If you don’t brush and floss teeth daily, particles of food can stay in your mouth, which promotes bacterial growth between teeth, round the gums, and on the tongue. This will cause halitosis. Antibacterial mouth washes can also help to reduce bacteria. In addition, odor-causing bacteria and fragments of food may cause bad breath if dentures aren’t properly cleaned.
Smoking or chewing tobacco-based products may also cause halitosis, stain teeth, reduce your capability to taste foods, and irritate your gums.
Persistent bad breath might be a warning sign of gum (periodontal ) disease. Gum disease is caused due to the buildup of plaque on teeth. The bacteria cause toxins to form in the mouth, which irritate the gums. If gum illness continues untreated, it can damage the gums and jawbone.

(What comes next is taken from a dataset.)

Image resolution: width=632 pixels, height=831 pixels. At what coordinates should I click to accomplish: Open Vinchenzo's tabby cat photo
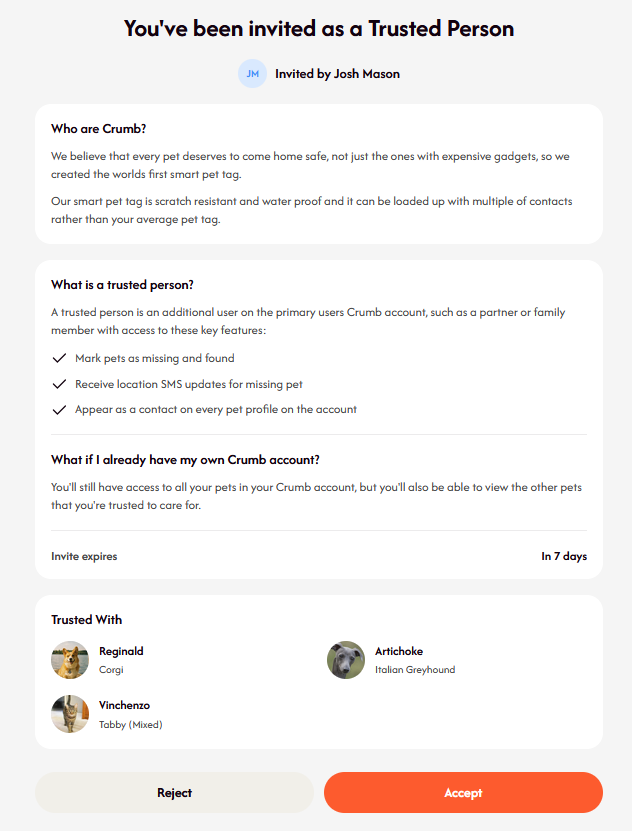coord(70,714)
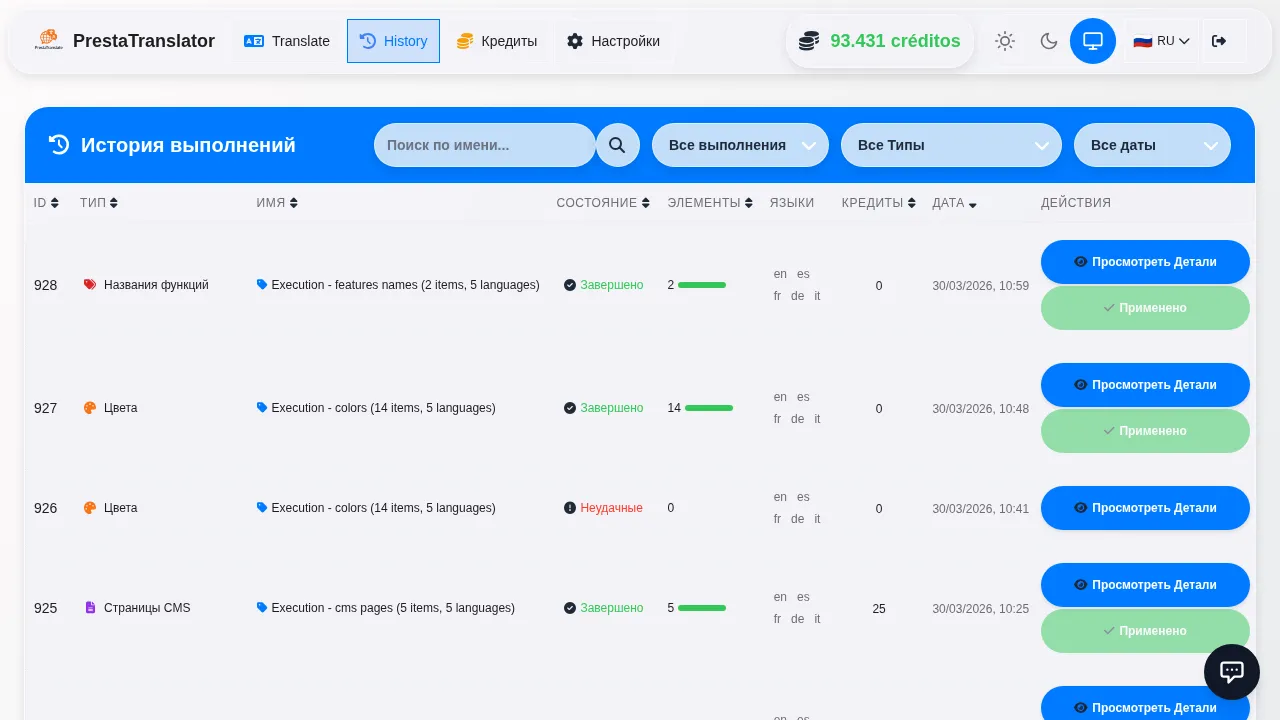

The medical problem dry mouth (also called xerostomia ) may also cause halitosis. Saliva moistens and cleanses the mouth by neutralizing acids produced by plaque and washing away dead cells that build up on the tongue, gums, and cheeks. If not removed, these cells rot and may cause bad breath. Dry mouth may also be a side effect of various medicines, salivary gland problems, or continual breathing through the mouth.
Many other illnesses and illnesses may lead to halitosis. These are some to be conscious of: respiratory tract diseases such as pneumonia or bronchitis, prolonged sinus diseases, postnasal drip, diabetes, persistent acidic burn, and liver or kidney problems.